What's happening is that a cultural institution is changing to reach a changing target audience. If they don't try to do that, their audience would keep aging, and, likely, shrink. It's yet another example of the principle of Adapt or Die. You evolve to give the audience what it wants.
Like "Nancy." You know "Nancy," right? The newspaper comic strip? (You remember newspaper comic strips, right? You remember newspapers?) It's hard to imagine anything less 21st-century than Nancy, and by 2018, it was strictly for a very, very old audience, the kind of people who read comic strips in actual newspapers. But the audience for comic strips is online now, and those readers weren't responding to a strip that wasn't for them. So the syndicate hired a young, pseudonymous webcomic artist/writer who both appreciated the character's history (yes, there is history; there's even been a scholarly book deconstructing a single Nancy strip, and there are some people obsessed with "the three rocks," which I'd explain to you but life's too short as it is) and recognized that some changes needed to be made.
The result was a Nancy who's a) true to the original version but b) always looking at her smartphone, taking a robotics class, and generally behaving like a kid her age would in 2019. Meta jokes abound, including one now-iconic strip teasing the critics with Nancy riding a hoverboard, surrounded by cellphones, saying "Sluggo is lit," which became a widespread meme. The Internet got flooded with articles about the changes, about the reactions, about a comic strip that hadn't merited news coverage in maybe forever that was now being talked about by people too young to have ever even picked up a print newspaper. While older readers reacted with revulsion, many more people who would never think of reading "Nancy" are, yes, reading "Nancy." Again, adaptation made an old cultural brand suitable for the next generations.
You know where I'm going, right? Talk radio -- radio in general, really -- has been taking a different approach. Rather than changing to address new generations, radio has been clinging to the audience it has. I've seen radio folks calling for campaigns to get advertising agencies to spend more money on the 55+ audience rather than try to remain relevant for younger generations, and I get it: It's what we have, it's hard to get people being raised with Spotify and Apple Music and Pandora to listen to broadcast radio, it's what we know and what we do.

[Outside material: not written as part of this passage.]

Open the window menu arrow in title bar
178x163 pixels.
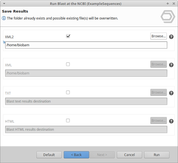(x=4, y=4)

Long-term thinking is risky and difficult. But so is getting ad agencies and clients to change their buying habits, forged over the last 50 years or so. You're trying to get people who have spent the last half-century telling you that it's more expensive and less fruitful to target older consumers whose brand preferences and buying habits are deep-rooted and marketing-resistant to suddenly reverse course. That won't be easy, either.

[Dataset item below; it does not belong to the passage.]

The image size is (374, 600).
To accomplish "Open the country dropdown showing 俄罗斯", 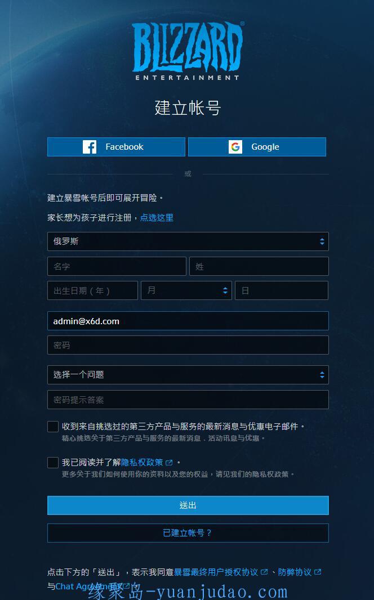I will (188, 241).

For the industry's sake, I hope that the effort to grab a larger piece of the ad revenue pie for older demographics is successful. Lord knows that talk radio needs a wider range of clients and less direct-response ads for gold and snake oil. But it shouldn't be considered such an impossibility for broadcast radio to come up with content that draws loyal and enthusiastic listeners under the age of 40, either. It can be done.
The first step is to stop worrying that your P1s will revolt. The second step is for programmers and managers to understand that it's not enough to just hire young hosts who say the same things and sound the same way as the older hosts; it's not about the age of the talent, it's about being relevant to a different generation's interests, culture, and tastes. It's about adapting and not merely trying to hold onto what you have as the audience dies out. It will take management and programmers who are looking beyond the present quarter. You don't have to eliminate the same-old, but someone HAS to try something new. If Nancy can do it, so can you.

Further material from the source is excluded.